A41K-3204:
Three Key Processes Drive Marine Low-Cloud Cover Feedback

Thursday, 18 December 2014
Xin Qu1, Alexander D Hall1 and Stephen A Klein2, (1)University of California Los Angeles, Los Angeles, CA, United States, (2)Lawrence Livermore National Laboratory, Livermore, CA, United States
Abstract:
The tropical marine low-cloud cover (LCC) feedback is a key component of global cloud feedbacks. Differences in simulations of the feedback (ranging from a considerably negative to large, positive) are sources of significant spread in the temperature responses of climate models to anthropogenic forcing. Despite its importance, the underlying processes driving the feedback are not well-understood. Here we present evidence that in models it is mainly driven by three warming-induced changes---(1) strengthening tropical inversion, (2) increasing surface latent heat flux, and (3) an increasing moisture gradient in the lower-troposphere. The sensitivities of LCC to these changes, diagnosed through 20th-century climate variability, vary a great deal across models, contributing to the spread in the projected LCC changes over 21st-century.

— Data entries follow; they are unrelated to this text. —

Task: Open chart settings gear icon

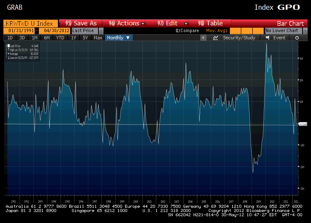Action: [297, 38]
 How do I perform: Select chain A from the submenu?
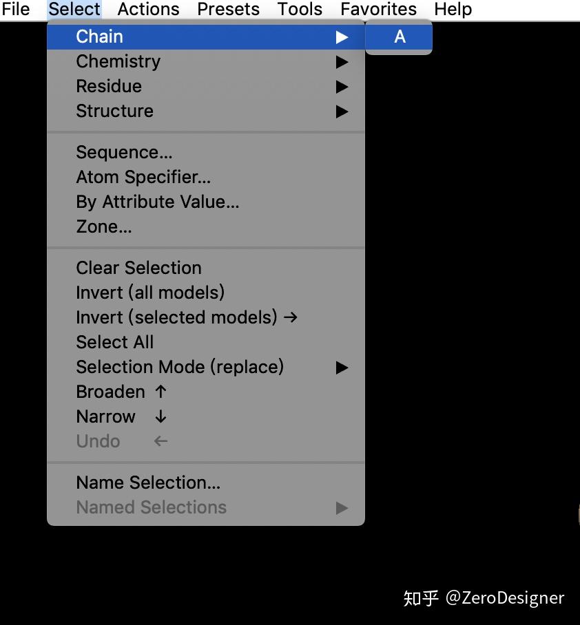coord(400,37)
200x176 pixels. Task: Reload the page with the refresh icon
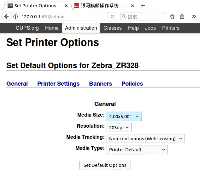click(112, 16)
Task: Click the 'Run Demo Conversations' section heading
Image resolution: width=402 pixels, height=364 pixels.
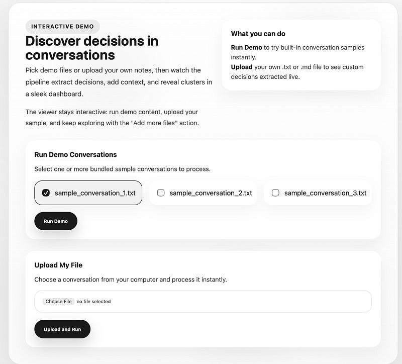Action: coord(76,154)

A methodology is devised to observationally constrain these sensitivities. We find that averaged over five main tropical low cloud regions, LCC decreases by 2% or more in models where the simulated sensitivities are consistent with the observed. This suggests that a positive LCC feedback is more consistent with observation than a negative one. Correcting biases in the simulated sensitivities will clearly be an important step towards a better simulation of cloud feedbacks in climate models.